BTW, in no way did I promote the use of haltis, head collars or any other training tool. Not sure why you brought it up. I only promoted the use of training instead of or in addition to the use of the prong, rather than using a prong as a management tool and as a "bandaid solution." In fact, I think too many people use head collars as a crutch instead of actually training their dog, too.



wvasko said:


> Now I am old school, I would be interested in opinions on how to curb that drive without aversives.
> 
> Here's an example, your dog is 200 yards from you running/searching etc and a wily pheasant pops up wild as the wind and flies away cackling, so dog has sight and noise of bird. The dog must perform with a stop to flush as he is not allowed to chase and must remain there until you get to him and heel him off and then send him on for more hunting.

● **PROBLEMS TO SOLVE**:
a – Transcribe the part of the dog-training post starting with "BTW, in no way" and going on through "their dog, too.".
b – In the dog-training post, how far from its handler is the dog in the pheasant example?
The data that come next are separate material, unrelated to the dog-training post.

● **EXERCISE DATA**:
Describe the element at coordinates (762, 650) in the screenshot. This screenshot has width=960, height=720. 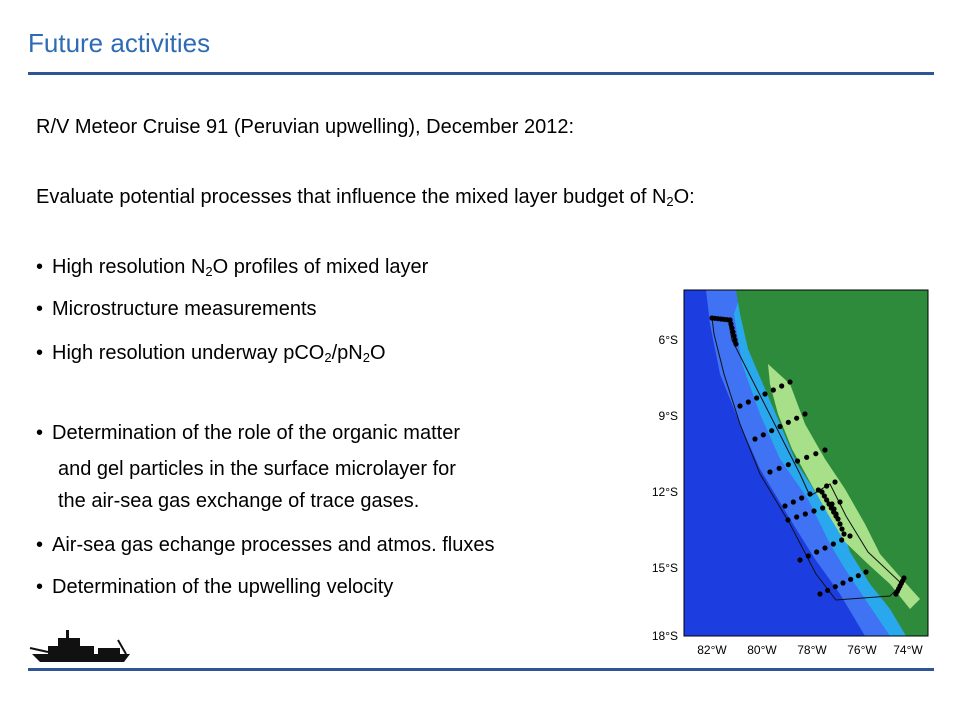
I see `lon-label: 80°W` at that location.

● **RESPONSES**:
a –
BTW, in no way did I promote the use of haltis, head collars or any other training tool. Not sure why you brought it up. I only promoted the use of training instead of or in addition to the use of the prong, rather than using a prong as a management tool and as a "bandaid solution." In fact, I think too many people use head collars as a crutch instead of actually training their dog, too.

b – 200 yards.